The day of the second game of the World Series, which fell on a Monday due to a rain out the day before, I was surprised and pleased to no end when my best friend Kenneth produced a small hand-held transistor radio shortly after lunch and confidently announced that he was going to listen to the game. He popped the earplug in, turned his head slightly to one side to hide it from Mrs. Mauck and tuned in to postseason baseball in the back of our classroom.
Several other guys learned what was going on and slowly gravitated toward our seats. Suddenly, there was Joey May and Tony McKinney and Alan Ravenscraft; it was a gathering of a who's who of the Morehead Little League. We had been enemies during the season, but now we worked together for the common good. Kenneth gave us a running play-by-play account on small scraps of paper slipped forward while we watched to make sure Mrs. Mauck's back was turned.

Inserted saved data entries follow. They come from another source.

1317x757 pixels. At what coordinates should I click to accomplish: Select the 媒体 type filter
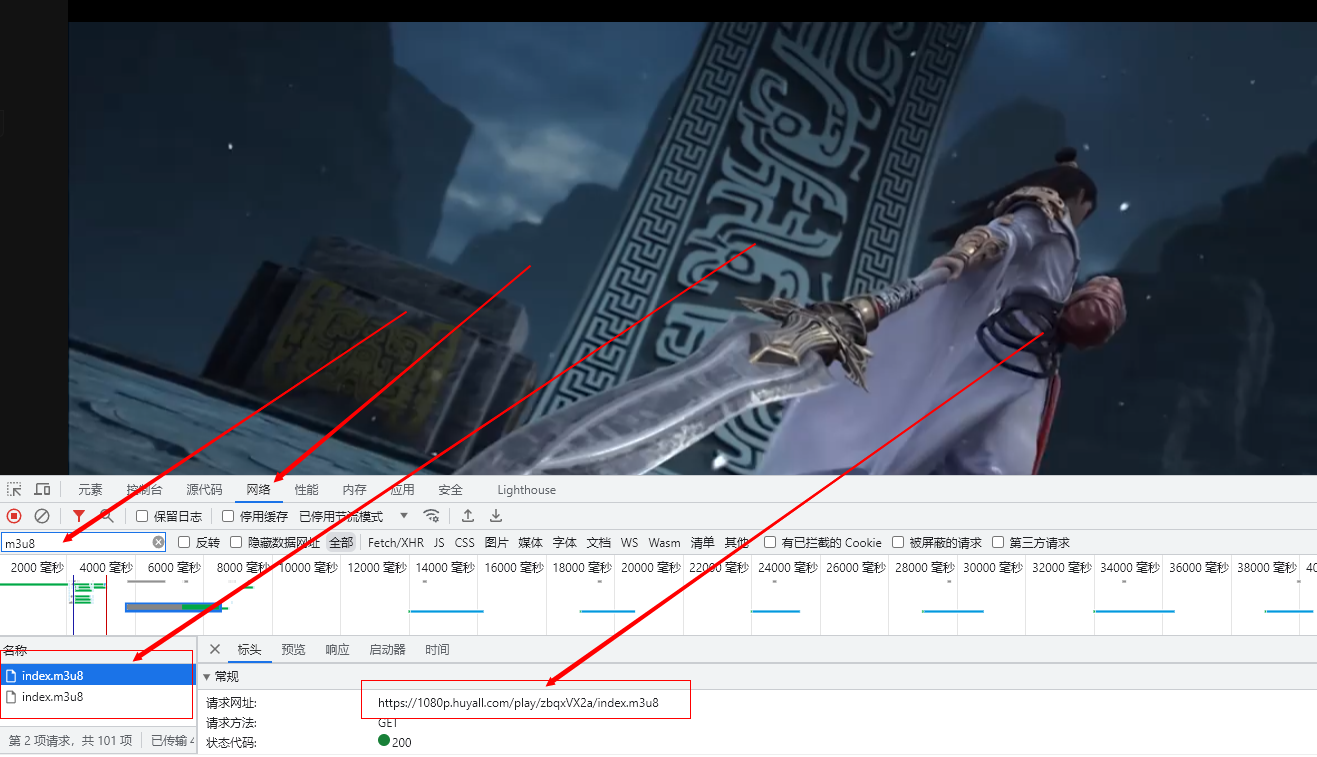(x=530, y=543)
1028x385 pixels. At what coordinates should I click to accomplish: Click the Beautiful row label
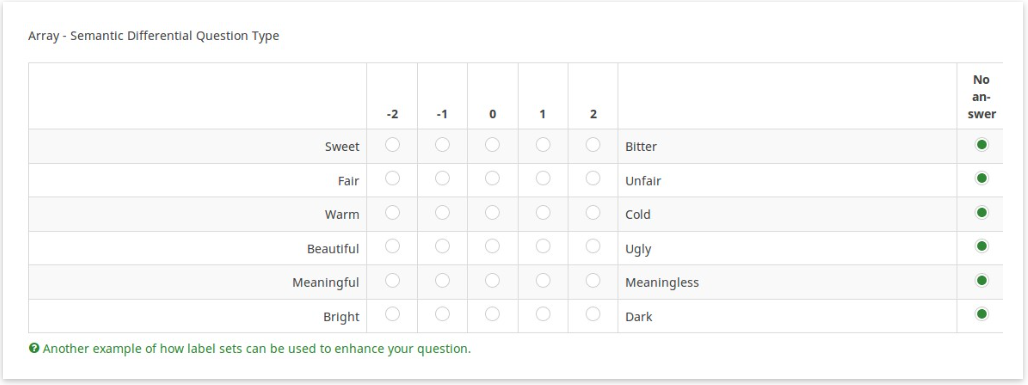[333, 249]
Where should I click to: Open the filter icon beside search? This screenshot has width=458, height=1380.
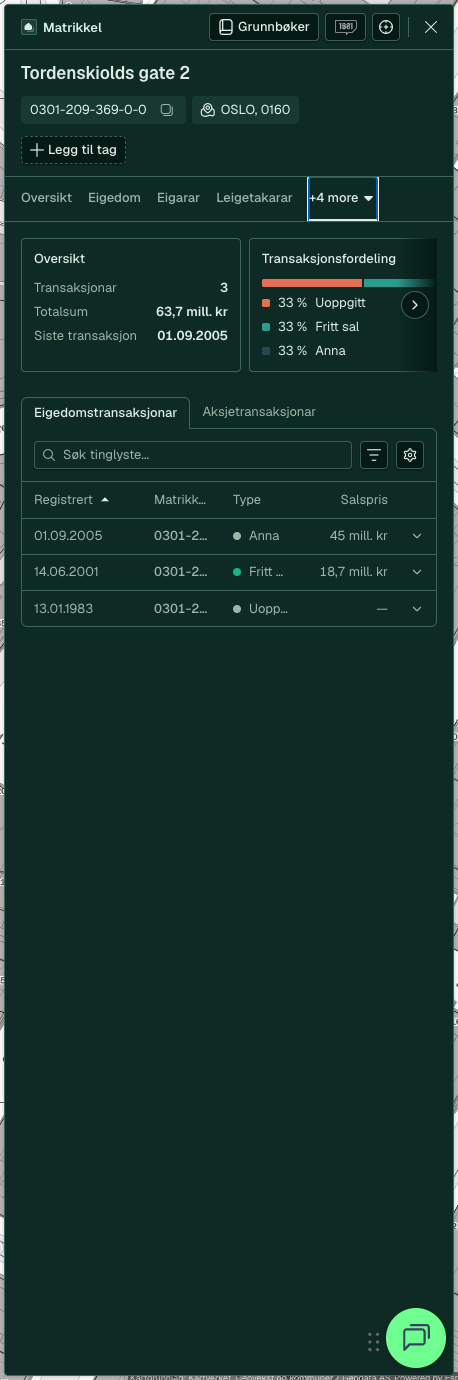[374, 455]
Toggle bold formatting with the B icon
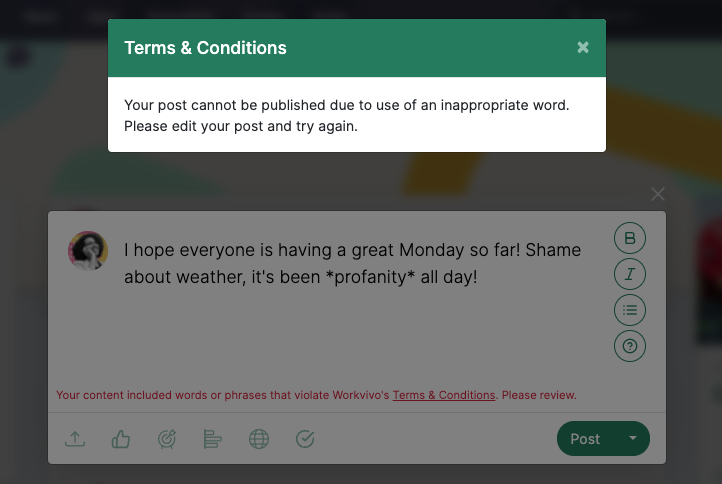Image resolution: width=722 pixels, height=484 pixels. click(x=629, y=238)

Of course it was too good to last. We were soon busted--caught red-handed in all our glory. But then, an amazing thing happened. Instead of meting out the expected assortment of cruel and unusual punishment, Mrs. Mauck seemed to soften and become--dare I say it?--human before our very eyes. She even mentioned some of the players in the Series and amazed us by using their names appropriately in sentences. I immediately gained a new appreciation for the teaching profession as a whole.
Perhaps influenced by thoughts of red-white-and-blue bunting hanging throughout the stadium, Mrs. Mauck announced that maybe this could serve as an exercise in civics. She would let the democratic process decide: we would put it to a vote and if we could get a solid majority, we could forego our planned math class and watch the game.
I quickly estimated that the vote would be close. The guy-vote was solid. Most of the boys in our class were staunch baseball fans and our immediately appointed campaign manager and influencer-of-opinions, Rocky, would take care of the rest. Rocky was older than us by at least a year, maybe two. He sported the definite beginnings of a real mustache and had smoked since second grade. Few non-athletic guys wanted to risk Rocky's disapproval in an open show-of-hands vote.
The girl-vote was a different matter, however. The problem was that since there were more girls than boys in the class, they held our fate in their hands. Few of them cared about baseball and they were just wily enough to vote negatively as a block for the sole purpose of driving us crazy, not an altogether unprecedented move. But surprisingly the vote passed unanimously. I immediately became a convert to the idea of democracy--is this a great system of government or what?
Mrs. Mauck walked down to the library and pushed back an ancient black-and-white television perched on an enormous rusted-metal rolling cart. We all scooted our desks as close to the front of the room as possible and watched the glorious grainy image of the second game of the 1971 World Series on the tiny screen. I can't seem to remember a single play from that day but I'm certain it was a classic--courtesy of the toughest teacher Morehead Grade School had ever known.
While we watched the game, our heads bursting with the euphoria of unexpected good luck only a ten-year-old can appreciate, we had no idea that nothing would ever be the same. Two days later the teams met in Pittsburgh for the first night game in World Series history. Future generations of kids would never know the joy we had experienced in our classroom that autumn afternoon.
We didn't know it, but in the not-too-distant future we would change also. Thoughts of baseball cards and games of hotbox would somehow and improbably become less relevant, replaced by thoughts of girls and other things. And we would never have time to wonder how the heck it all happened.
Sometimes I look back and think that maybe Mrs. Mauck wasn't as tough as she tried to let on. Maybe she knew all along what the outcome of the classroom vote would be that day 34 years ago. Maybe the American college education system had produced a teacher who truly understood young boys and the value of priceless memories. Just maybe.